(Stored data)

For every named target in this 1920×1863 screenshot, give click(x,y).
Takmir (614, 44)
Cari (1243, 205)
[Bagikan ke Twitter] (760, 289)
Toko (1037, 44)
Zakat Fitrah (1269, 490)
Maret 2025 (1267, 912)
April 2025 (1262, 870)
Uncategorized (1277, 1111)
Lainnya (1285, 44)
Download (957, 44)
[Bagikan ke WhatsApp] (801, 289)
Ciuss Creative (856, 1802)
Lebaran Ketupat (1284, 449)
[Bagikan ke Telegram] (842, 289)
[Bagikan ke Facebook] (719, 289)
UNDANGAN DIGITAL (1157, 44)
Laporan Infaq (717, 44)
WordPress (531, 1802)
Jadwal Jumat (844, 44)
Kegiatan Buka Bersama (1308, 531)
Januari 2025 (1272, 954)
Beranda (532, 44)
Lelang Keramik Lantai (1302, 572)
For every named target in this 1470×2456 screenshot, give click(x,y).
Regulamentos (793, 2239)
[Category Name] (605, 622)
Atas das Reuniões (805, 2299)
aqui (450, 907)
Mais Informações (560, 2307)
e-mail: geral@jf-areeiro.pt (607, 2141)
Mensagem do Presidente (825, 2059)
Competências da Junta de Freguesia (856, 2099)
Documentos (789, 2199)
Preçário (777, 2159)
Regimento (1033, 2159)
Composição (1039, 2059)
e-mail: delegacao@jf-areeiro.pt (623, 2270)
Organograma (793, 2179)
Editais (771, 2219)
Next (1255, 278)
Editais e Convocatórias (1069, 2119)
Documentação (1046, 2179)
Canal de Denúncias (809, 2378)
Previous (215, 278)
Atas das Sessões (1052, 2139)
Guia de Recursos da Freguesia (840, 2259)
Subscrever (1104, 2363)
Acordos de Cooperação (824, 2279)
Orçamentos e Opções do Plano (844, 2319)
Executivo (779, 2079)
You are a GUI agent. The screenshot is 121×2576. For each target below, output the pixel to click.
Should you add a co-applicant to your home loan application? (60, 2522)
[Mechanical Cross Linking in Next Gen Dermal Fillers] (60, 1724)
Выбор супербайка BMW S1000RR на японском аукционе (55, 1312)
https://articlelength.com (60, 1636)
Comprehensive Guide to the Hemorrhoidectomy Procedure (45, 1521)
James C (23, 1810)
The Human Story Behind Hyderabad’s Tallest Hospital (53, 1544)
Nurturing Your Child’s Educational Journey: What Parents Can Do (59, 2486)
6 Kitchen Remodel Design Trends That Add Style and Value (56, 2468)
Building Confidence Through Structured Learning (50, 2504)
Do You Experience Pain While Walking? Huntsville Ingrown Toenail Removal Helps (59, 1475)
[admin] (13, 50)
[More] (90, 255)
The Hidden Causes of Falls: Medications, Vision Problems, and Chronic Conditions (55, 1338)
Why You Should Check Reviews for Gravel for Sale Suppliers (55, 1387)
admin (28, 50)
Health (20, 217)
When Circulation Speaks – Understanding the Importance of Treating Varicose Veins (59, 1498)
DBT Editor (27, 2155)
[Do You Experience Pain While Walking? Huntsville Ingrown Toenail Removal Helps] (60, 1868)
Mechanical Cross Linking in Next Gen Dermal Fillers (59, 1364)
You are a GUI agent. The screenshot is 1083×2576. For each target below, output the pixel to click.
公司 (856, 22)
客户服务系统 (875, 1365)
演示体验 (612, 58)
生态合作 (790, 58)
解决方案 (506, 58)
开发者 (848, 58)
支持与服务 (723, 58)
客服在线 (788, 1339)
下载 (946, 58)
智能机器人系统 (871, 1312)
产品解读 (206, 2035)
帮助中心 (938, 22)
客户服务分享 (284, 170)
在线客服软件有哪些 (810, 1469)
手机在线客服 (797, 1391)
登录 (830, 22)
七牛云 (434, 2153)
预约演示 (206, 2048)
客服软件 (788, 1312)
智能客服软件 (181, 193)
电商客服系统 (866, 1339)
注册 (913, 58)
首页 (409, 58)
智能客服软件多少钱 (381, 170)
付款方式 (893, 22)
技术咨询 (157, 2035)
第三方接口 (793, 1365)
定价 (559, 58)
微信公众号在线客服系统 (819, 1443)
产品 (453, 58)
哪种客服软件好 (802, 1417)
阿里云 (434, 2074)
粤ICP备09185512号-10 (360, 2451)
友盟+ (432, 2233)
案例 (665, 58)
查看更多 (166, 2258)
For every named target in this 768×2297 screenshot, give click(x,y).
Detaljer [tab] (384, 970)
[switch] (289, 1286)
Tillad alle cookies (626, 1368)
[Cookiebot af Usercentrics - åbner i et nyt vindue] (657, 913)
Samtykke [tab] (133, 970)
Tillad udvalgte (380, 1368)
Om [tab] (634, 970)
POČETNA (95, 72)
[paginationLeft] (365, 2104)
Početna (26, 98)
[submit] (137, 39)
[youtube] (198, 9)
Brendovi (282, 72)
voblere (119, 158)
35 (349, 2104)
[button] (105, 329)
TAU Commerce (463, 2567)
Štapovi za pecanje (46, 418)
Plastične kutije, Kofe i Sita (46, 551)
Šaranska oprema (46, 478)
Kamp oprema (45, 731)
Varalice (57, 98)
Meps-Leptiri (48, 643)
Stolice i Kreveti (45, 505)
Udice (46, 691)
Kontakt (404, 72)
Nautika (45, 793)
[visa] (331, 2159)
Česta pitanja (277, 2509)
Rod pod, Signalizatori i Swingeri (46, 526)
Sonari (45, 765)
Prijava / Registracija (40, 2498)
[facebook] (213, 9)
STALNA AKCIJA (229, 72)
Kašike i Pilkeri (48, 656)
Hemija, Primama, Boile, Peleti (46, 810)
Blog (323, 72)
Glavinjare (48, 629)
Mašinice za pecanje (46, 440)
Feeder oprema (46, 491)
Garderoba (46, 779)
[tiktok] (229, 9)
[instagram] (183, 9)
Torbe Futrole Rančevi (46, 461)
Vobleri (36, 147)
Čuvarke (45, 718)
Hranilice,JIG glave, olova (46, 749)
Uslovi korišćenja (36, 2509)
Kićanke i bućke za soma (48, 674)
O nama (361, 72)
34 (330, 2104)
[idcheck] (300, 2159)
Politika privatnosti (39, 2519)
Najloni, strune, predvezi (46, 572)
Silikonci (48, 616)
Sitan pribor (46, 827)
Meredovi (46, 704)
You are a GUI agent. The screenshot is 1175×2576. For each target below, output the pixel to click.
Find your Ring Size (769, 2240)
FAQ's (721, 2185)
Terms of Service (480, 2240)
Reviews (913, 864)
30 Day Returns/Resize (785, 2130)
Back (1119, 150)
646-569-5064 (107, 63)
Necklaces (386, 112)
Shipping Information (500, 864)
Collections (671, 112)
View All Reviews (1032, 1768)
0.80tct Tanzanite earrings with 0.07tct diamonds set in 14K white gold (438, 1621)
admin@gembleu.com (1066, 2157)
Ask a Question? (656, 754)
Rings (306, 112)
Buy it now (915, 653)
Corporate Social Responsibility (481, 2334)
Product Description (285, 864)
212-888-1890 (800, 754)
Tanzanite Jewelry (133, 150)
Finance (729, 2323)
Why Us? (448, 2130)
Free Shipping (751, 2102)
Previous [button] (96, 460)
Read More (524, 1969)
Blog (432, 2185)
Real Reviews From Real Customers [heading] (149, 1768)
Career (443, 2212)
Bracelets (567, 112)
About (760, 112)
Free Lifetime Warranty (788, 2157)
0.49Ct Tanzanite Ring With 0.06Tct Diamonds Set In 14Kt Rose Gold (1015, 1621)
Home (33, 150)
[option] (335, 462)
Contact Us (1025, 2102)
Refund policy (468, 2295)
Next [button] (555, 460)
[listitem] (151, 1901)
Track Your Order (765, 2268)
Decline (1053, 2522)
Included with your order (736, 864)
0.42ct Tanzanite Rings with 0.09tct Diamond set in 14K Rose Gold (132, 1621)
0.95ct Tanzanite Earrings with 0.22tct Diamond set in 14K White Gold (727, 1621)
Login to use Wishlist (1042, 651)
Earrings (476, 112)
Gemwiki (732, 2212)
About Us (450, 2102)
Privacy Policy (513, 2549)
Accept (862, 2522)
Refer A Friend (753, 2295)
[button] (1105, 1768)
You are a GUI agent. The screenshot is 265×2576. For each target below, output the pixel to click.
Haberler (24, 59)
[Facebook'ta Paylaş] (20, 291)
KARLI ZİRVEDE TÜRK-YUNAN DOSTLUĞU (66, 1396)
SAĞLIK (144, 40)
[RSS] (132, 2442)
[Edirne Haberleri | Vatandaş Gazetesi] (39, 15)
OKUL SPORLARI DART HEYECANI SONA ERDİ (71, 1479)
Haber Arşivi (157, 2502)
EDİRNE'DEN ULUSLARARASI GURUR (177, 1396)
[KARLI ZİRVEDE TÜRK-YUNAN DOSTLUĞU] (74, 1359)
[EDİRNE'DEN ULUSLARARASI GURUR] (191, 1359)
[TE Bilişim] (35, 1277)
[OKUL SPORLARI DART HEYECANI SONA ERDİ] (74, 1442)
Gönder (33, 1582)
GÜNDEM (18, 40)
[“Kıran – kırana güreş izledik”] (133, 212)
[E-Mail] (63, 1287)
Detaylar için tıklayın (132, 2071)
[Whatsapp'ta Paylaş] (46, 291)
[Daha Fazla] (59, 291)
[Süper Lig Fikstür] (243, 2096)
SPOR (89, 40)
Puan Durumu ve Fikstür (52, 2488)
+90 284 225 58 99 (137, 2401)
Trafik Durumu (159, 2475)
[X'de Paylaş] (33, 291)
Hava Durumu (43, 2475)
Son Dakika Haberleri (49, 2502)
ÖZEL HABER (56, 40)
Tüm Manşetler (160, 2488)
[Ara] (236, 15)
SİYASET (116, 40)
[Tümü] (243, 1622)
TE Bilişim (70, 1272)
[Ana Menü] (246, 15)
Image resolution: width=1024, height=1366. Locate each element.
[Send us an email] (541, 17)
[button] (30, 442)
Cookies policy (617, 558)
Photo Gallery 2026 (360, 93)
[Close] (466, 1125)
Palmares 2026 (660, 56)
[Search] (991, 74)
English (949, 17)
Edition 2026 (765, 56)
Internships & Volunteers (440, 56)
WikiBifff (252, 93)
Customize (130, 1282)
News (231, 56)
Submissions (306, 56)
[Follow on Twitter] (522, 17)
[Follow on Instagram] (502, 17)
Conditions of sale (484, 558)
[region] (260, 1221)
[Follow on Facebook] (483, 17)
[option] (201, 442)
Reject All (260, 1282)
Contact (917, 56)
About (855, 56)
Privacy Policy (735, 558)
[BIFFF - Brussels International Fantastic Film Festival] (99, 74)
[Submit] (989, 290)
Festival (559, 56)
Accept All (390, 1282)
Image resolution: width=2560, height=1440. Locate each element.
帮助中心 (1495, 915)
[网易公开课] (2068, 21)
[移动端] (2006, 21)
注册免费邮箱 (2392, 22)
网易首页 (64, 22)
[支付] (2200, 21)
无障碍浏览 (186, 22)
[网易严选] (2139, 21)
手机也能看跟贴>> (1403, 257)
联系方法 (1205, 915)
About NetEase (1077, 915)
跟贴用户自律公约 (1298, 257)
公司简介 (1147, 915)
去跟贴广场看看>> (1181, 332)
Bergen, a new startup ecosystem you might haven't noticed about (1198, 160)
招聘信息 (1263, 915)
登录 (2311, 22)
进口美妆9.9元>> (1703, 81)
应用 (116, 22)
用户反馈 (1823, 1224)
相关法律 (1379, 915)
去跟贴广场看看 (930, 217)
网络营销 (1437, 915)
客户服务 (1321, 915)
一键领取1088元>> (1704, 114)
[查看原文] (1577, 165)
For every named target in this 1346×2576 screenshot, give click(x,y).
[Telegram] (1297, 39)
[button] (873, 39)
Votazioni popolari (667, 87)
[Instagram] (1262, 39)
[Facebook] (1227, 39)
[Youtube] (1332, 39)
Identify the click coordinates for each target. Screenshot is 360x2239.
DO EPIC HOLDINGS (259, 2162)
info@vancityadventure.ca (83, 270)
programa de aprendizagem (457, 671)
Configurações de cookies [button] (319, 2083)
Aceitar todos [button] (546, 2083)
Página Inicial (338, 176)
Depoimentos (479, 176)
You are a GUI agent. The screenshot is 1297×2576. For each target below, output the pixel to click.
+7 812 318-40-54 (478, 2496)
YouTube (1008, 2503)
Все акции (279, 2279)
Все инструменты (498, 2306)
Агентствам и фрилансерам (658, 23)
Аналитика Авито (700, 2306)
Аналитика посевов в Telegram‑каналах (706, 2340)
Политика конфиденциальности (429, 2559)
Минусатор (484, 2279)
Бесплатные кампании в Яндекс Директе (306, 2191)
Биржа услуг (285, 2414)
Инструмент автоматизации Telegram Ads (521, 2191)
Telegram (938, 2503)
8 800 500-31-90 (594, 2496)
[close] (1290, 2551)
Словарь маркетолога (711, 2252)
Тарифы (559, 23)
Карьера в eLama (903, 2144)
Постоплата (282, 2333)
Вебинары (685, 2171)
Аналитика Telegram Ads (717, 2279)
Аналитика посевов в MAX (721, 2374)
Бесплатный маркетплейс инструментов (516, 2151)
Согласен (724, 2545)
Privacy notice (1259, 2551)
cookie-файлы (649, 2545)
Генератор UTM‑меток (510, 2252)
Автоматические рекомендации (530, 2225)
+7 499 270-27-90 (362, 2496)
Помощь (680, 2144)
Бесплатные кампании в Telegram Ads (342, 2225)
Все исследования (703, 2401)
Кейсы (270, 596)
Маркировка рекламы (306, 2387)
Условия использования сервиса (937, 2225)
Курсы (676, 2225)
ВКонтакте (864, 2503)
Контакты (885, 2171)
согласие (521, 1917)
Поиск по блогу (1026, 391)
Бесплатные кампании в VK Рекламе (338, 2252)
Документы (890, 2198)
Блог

• **Work instruction**
Find the lines above that contain the word "HEYECANI" and copy each one.

• **Response**
OKUL SPORLARI DART HEYECANI SONA ERDİ (71, 1479)
[OKUL SPORLARI DART HEYECANI SONA ERDİ] (74, 1442)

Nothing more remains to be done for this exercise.